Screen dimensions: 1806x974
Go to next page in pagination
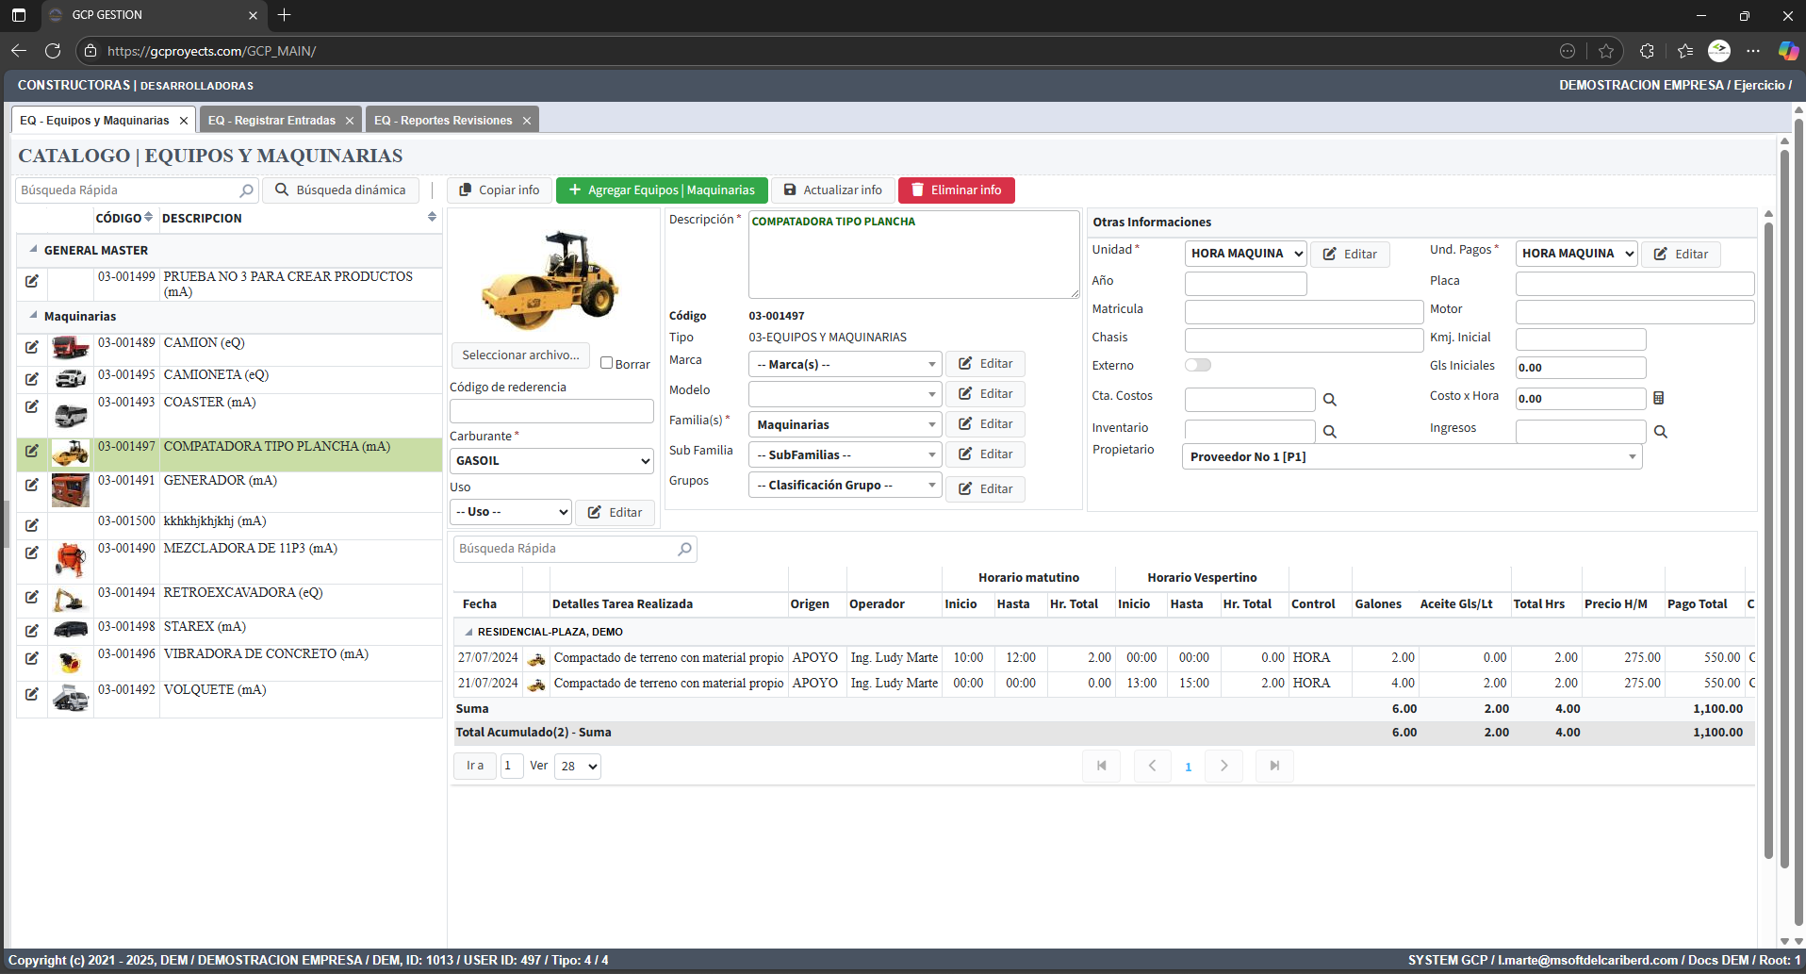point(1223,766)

▬▬▬

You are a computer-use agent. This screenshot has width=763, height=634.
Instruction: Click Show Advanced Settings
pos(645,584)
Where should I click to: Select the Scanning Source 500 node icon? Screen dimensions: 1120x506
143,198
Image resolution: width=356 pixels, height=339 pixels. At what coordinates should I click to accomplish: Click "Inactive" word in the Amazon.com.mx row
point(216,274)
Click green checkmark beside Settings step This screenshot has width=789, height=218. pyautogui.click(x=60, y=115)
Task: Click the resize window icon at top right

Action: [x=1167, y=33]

▬▬▬

» The request
Retype the items from the line containing "Image resolution: width=356" up to and including the line containing "Action: [x=1167, y=33]", character for character.

» Output of the exercise
Image resolution: width=356 pixels, height=339 pixels. At what coordinates should I click to accomplish: Click "Inactive" word in the Amazon.com.mx row
point(216,274)
Click green checkmark beside Settings step This screenshot has width=789, height=218. pyautogui.click(x=60, y=115)
Task: Click the resize window icon at top right

Action: [x=1167, y=33]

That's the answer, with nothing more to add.